上記事案について、原審となる名古屋家庭裁判所一宮支部は、「Cの面会を拒否する感情は強固であるものと認められる」とした上で、「Bが、Aに対して批判的な主張をしたり、間接強制手続(攻撃的側面を有すること自体は否定できない)を取っているのも、それがCとの父子関係の改善につながると考えているからであって、Aに対する攻撃自体が目的であるとは認め難い」としてBの攻撃性を不問とし、「AがCに対して面会に前向きな発言をしていたとしても、Cは本心からのものと受け取ることができていないことがうかがえる」としてAの働きかけが不十分だとした。

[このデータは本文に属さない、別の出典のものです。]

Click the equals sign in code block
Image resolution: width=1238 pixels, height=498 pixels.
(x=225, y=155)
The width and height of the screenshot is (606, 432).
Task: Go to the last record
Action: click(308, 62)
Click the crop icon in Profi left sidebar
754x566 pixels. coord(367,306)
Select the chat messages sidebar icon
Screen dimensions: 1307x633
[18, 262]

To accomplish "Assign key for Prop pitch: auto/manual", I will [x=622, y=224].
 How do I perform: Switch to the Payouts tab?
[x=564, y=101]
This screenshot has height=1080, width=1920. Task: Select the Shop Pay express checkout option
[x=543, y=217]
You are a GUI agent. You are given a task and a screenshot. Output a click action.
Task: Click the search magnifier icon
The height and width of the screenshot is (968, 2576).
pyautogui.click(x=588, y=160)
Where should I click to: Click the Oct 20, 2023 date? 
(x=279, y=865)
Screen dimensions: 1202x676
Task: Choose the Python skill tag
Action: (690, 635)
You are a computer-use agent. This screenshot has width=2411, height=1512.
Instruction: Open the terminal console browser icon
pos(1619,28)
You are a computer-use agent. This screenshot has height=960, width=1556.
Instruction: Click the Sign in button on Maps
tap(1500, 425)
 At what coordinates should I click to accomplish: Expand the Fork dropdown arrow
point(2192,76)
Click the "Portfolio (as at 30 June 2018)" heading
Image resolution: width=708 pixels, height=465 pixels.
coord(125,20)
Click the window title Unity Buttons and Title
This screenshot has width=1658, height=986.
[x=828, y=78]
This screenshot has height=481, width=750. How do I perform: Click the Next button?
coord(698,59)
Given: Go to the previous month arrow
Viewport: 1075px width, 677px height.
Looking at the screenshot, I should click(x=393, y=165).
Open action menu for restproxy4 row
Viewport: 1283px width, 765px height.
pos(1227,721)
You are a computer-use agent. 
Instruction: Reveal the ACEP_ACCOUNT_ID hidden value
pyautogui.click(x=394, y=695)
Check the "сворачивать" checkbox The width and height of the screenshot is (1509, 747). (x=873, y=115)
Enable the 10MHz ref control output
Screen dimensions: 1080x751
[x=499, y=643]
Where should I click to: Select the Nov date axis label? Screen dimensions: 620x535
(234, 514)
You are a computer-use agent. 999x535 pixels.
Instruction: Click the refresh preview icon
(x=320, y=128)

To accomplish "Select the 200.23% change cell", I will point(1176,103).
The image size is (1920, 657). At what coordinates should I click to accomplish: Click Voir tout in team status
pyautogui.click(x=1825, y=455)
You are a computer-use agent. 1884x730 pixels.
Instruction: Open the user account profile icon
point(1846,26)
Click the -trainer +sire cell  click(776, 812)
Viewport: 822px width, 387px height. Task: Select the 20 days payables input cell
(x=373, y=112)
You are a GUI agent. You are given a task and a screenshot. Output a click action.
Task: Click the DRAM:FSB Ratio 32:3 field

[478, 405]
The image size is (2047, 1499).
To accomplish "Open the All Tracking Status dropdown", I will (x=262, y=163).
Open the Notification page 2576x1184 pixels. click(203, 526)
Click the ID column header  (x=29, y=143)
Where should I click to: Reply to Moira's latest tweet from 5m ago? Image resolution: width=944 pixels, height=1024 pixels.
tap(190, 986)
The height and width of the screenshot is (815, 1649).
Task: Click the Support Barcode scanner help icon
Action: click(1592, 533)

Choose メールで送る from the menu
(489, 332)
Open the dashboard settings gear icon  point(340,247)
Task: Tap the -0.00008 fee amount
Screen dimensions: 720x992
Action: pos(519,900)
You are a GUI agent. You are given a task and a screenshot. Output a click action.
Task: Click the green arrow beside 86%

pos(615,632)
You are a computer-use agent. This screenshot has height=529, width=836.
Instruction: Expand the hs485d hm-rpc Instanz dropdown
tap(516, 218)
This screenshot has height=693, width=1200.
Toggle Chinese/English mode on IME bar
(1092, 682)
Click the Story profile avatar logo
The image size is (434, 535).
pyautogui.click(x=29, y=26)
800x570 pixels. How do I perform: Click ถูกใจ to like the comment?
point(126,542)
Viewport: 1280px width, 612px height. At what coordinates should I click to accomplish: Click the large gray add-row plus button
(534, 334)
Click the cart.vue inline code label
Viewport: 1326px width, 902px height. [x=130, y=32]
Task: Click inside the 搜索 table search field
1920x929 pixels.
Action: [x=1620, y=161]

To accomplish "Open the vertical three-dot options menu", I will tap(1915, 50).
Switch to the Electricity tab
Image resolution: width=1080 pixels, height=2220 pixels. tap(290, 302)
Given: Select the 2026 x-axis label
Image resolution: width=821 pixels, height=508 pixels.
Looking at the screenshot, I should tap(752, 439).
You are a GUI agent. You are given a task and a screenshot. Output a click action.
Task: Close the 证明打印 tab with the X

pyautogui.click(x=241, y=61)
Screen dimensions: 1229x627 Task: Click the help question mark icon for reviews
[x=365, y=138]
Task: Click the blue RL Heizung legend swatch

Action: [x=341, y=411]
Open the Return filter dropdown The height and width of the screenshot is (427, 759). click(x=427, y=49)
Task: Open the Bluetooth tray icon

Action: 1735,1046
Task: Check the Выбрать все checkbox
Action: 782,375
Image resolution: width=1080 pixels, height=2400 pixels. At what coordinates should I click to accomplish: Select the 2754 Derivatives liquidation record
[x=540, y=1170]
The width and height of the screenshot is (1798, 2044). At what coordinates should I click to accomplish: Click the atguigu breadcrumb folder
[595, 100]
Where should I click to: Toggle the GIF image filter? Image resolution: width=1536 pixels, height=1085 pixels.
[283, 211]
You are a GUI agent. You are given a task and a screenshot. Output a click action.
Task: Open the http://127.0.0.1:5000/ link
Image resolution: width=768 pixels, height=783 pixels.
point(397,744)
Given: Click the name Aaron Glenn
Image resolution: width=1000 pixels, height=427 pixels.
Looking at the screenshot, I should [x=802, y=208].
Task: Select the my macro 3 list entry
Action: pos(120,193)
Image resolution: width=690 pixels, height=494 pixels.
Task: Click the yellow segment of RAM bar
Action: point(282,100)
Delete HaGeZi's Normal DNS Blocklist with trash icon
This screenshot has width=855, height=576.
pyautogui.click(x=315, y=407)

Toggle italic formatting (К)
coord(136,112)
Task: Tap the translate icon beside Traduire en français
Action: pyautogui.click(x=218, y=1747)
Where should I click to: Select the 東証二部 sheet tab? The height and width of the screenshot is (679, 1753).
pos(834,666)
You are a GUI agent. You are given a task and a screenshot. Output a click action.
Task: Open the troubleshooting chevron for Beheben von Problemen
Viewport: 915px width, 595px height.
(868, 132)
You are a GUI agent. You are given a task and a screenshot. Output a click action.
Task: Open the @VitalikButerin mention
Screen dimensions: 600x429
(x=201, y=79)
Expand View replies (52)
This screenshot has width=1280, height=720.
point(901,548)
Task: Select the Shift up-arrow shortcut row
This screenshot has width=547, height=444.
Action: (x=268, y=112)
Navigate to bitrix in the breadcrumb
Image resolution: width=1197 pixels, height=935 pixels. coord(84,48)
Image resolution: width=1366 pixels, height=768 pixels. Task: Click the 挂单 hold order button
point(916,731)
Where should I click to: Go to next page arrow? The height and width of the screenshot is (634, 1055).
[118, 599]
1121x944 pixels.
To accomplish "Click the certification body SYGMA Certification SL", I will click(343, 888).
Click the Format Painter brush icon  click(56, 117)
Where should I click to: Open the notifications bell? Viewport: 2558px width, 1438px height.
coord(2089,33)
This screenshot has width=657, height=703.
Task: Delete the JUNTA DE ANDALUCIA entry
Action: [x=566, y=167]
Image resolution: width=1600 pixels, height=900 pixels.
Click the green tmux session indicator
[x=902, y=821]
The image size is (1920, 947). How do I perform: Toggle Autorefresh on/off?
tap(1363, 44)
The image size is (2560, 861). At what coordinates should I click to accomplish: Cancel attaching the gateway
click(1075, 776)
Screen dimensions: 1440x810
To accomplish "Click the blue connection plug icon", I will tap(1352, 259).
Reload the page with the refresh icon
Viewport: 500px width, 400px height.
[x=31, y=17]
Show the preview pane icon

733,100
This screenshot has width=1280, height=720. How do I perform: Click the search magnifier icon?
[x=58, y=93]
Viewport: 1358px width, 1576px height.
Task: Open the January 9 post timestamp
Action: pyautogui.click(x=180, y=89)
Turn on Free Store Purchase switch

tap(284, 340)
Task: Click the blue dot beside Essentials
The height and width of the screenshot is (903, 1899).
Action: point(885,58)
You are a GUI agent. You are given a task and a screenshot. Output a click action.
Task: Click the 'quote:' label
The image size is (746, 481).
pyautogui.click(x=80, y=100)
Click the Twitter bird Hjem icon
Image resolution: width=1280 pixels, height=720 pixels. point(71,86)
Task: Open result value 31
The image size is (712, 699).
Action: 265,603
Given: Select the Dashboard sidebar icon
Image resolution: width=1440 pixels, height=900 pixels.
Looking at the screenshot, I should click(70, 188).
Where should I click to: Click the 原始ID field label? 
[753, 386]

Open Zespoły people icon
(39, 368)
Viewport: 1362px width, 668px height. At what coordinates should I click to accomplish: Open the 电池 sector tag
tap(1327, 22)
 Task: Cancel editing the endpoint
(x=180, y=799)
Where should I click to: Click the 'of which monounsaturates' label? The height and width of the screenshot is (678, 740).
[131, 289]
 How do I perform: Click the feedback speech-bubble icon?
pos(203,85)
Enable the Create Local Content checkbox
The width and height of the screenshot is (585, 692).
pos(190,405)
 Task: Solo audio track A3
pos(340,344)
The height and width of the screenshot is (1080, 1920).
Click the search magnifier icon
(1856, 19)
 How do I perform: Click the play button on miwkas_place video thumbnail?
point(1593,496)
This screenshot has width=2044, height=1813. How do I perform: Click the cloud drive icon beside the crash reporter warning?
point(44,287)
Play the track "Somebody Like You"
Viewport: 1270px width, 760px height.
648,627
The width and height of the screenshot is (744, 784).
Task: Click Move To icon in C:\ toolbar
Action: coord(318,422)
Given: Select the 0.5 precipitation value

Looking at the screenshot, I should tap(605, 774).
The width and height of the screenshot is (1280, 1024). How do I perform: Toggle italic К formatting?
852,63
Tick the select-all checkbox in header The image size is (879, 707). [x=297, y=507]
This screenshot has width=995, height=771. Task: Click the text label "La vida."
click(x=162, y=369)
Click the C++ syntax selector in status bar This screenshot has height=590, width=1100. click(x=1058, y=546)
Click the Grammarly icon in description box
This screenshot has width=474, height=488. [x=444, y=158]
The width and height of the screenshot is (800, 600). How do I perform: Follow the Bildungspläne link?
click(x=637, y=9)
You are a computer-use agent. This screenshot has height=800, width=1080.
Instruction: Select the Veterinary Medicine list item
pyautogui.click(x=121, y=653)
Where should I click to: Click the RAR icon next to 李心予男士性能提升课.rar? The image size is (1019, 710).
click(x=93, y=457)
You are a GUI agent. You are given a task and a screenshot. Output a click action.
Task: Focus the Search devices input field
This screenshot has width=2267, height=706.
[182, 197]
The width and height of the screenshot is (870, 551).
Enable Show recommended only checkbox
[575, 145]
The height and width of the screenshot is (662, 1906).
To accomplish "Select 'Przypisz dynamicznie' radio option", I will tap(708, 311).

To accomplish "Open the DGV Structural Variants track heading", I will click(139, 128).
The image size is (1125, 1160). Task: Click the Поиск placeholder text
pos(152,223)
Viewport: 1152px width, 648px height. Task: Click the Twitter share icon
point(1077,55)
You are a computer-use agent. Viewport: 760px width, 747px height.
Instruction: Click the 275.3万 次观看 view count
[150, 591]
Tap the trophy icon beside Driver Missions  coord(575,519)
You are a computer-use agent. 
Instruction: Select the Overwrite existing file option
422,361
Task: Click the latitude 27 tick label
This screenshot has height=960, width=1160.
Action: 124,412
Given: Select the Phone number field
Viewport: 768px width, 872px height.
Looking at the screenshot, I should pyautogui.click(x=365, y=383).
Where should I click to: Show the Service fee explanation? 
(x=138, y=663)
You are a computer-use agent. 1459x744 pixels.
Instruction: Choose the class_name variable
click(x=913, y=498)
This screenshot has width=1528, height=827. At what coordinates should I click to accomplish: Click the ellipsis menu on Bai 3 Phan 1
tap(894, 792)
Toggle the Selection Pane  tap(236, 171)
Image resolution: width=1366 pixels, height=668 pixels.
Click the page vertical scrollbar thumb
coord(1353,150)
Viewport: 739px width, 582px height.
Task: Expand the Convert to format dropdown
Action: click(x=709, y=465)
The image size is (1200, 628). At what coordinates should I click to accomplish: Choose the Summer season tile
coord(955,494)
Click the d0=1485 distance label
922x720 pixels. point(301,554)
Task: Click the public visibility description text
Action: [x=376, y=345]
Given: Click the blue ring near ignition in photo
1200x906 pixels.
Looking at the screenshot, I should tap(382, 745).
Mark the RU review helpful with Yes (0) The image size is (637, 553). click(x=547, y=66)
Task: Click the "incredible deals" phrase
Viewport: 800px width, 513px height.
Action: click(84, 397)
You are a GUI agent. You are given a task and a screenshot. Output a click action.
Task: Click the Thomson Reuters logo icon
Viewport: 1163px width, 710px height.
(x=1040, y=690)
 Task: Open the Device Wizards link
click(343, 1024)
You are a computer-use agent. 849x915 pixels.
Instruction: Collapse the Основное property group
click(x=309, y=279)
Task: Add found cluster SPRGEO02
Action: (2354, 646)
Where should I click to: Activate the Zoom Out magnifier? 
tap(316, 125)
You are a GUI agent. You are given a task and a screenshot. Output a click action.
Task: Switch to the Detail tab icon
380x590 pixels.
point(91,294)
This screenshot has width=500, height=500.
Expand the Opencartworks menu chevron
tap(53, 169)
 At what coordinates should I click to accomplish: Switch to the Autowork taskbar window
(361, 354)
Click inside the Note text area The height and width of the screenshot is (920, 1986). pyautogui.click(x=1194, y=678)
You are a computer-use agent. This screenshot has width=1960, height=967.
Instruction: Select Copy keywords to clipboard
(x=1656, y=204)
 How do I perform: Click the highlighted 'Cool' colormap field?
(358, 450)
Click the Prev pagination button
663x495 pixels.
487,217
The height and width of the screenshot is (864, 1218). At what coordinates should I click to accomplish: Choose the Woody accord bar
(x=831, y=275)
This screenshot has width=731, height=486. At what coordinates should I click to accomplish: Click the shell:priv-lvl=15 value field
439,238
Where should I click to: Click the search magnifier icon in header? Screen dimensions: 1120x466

そして、臨床心理学を研究分野とし調査官経験を有する大学教授Eによる意見書(本件面会が子の福祉に叶わないとする内容)、それを踏まえた医師Fによる診断書(Cがじんましんなど身体によるストレス反応を起こしており、同じ事を繰り返すべきではないという内容)がAから提出されていたが、裁判所はこれを重視することはなかった。
家裁の認定は以下のとおりである。
「試行面会や調査面接の前後には、Cに体調不良やおねしょなど普段とは違う様子がみられ」、「調査面接において話題が面会交流から日常生活に移った途端Cが途端に饒舌になりその表情も格段に明るくなる」、「調査官面接において面会交流を話題にすることを避け、年齢(9歳)や学校調査から認められるCの発達状況にそぐわない退行した態度(「うんち」と繰り返したり、はいはいしたり、床に寝転がったりするなどの幼児的な態度が認定されている)を示したことに照らせば、CにとってBとの面会交流が心理的な負担になっているものと認められる」、
・・・しかし、「Cが学校生活において精神的不安定や身体症状を生じたことは確認されていないことに照らせば」、「Cが面会について感じる心理的な負担はなお、Cのストレス耐性能力ないし環境適応能力によって十分克服可能な程度にとどまる」として、BとCが、年3回の直接交流をすることを命じたのでした。
皆様、どうお感じになられましたか?
平成24年の細矢論文(家裁月報64巻7号)以降、 この国の司法は、面会交流宗教に取り憑かれたのだと依頼者に説明してきました。